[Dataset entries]
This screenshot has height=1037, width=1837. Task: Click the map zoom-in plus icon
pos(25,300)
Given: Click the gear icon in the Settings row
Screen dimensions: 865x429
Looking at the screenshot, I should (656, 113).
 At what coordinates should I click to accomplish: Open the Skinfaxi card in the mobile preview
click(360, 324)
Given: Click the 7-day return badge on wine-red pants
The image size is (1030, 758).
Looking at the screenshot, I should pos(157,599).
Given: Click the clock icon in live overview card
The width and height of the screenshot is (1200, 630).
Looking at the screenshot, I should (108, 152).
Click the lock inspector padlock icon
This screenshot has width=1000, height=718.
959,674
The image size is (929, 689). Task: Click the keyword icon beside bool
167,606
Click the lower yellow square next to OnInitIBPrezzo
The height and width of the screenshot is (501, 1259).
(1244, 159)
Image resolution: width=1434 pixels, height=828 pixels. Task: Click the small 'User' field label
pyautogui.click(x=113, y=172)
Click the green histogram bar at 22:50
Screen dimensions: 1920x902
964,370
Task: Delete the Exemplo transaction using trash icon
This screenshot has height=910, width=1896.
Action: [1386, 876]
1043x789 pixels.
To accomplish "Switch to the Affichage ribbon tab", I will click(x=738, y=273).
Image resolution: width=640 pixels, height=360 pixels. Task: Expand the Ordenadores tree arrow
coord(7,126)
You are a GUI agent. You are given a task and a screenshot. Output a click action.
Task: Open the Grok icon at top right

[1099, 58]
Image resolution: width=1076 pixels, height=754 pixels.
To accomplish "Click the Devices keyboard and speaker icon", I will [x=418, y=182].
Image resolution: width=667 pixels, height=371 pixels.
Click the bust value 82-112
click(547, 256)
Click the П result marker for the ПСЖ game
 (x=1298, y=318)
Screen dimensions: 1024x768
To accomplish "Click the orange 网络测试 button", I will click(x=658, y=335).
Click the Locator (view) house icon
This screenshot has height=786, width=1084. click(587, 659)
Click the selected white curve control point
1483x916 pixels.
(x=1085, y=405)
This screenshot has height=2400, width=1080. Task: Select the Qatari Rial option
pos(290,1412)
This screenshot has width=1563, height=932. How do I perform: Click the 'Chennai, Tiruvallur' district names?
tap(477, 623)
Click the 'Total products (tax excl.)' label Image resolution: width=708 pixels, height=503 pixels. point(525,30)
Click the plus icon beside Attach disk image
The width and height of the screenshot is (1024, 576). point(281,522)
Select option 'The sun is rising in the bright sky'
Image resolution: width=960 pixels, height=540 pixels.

# ABOUT THIS EXERCISE
The entries above must be retyped exactly, down to the last character.

# SOLUTION
This screenshot has height=1037, width=1837. Task: Click the map zoom-in plus icon
pos(25,300)
Given: Click the gear icon in the Settings row
Screen dimensions: 865x429
Looking at the screenshot, I should (656, 113).
 At what coordinates should I click to accomplish: Open the Skinfaxi card in the mobile preview
click(360, 324)
Given: Click the 7-day return badge on wine-red pants
The image size is (1030, 758).
Looking at the screenshot, I should pos(157,599).
Given: Click the clock icon in live overview card
The width and height of the screenshot is (1200, 630).
Looking at the screenshot, I should (108, 152).
Click the lock inspector padlock icon
This screenshot has width=1000, height=718.
959,674
The image size is (929, 689). Task: Click the keyword icon beside bool
167,606
Click the lower yellow square next to OnInitIBPrezzo
The height and width of the screenshot is (501, 1259).
(1244, 159)
Image resolution: width=1434 pixels, height=828 pixels. Task: Click the small 'User' field label
pyautogui.click(x=113, y=172)
Click the green histogram bar at 22:50
Screen dimensions: 1920x902
964,370
Task: Delete the Exemplo transaction using trash icon
This screenshot has height=910, width=1896.
Action: [1386, 876]
1043x789 pixels.
To accomplish "Switch to the Affichage ribbon tab", I will click(x=738, y=273).
Image resolution: width=640 pixels, height=360 pixels. Task: Expand the Ordenadores tree arrow
coord(7,126)
You are a GUI agent. You are given a task and a screenshot. Output a click action.
Task: Open the Grok icon at top right

[1099, 58]
Image resolution: width=1076 pixels, height=754 pixels.
To accomplish "Click the Devices keyboard and speaker icon", I will [x=418, y=182].
Image resolution: width=667 pixels, height=371 pixels.
Click the bust value 82-112
click(547, 256)
Click the П result marker for the ПСЖ game
 (x=1298, y=318)
Screen dimensions: 1024x768
To accomplish "Click the orange 网络测试 button", I will click(x=658, y=335).
Click the Locator (view) house icon
This screenshot has height=786, width=1084. click(587, 659)
Click the selected white curve control point
1483x916 pixels.
(x=1085, y=405)
This screenshot has height=2400, width=1080. Task: Select the Qatari Rial option
pos(290,1412)
This screenshot has width=1563, height=932. How do I perform: Click the 'Chennai, Tiruvallur' district names?
tap(477, 623)
Click the 'Total products (tax excl.)' label Image resolution: width=708 pixels, height=503 pixels. point(525,30)
Click the plus icon beside Attach disk image
The width and height of the screenshot is (1024, 576). point(281,522)
Select option 'The sun is rising in the bright sky'
Image resolution: width=960 pixels, height=540 pixels.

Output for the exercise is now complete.